[PROBLEM REQUIREMENTS] Would you print out all of the data exactly and keep the pictures out of it?

(Collected data entries)
====

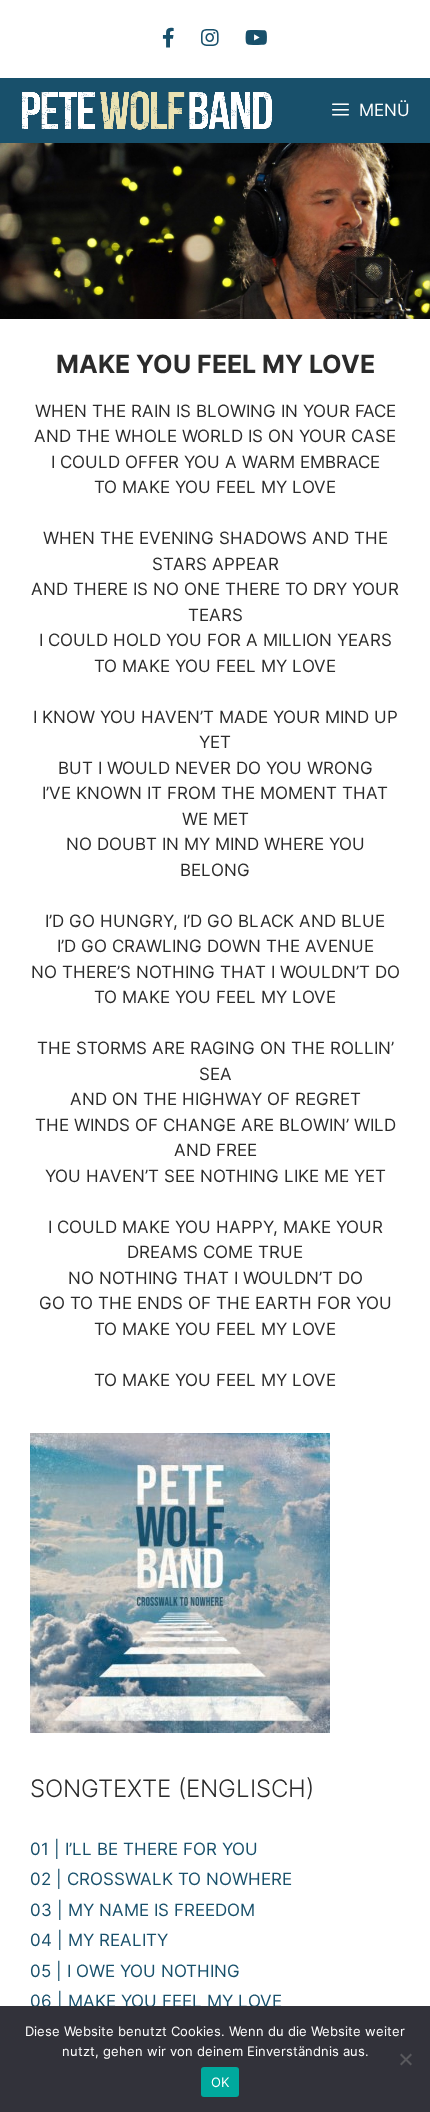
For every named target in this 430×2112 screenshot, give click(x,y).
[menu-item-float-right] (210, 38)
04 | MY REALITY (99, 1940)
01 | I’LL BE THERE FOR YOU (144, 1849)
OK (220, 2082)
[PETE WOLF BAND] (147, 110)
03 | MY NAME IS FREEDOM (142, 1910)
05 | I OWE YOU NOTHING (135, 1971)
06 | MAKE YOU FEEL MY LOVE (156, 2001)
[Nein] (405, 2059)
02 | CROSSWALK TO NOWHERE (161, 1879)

====

[ANSWER SECTION]
For every named target in this 430×2112 screenshot, give click(x,y).
[menu-item-float-right] (210, 38)
04 | MY REALITY (99, 1940)
01 | I’LL BE THERE FOR YOU (144, 1849)
OK (220, 2082)
[PETE WOLF BAND] (147, 110)
03 | MY NAME IS FREEDOM (142, 1910)
05 | I OWE YOU NOTHING (135, 1971)
06 | MAKE YOU FEEL MY LOVE (156, 2001)
[Nein] (405, 2059)
02 | CROSSWALK TO NOWHERE (161, 1879)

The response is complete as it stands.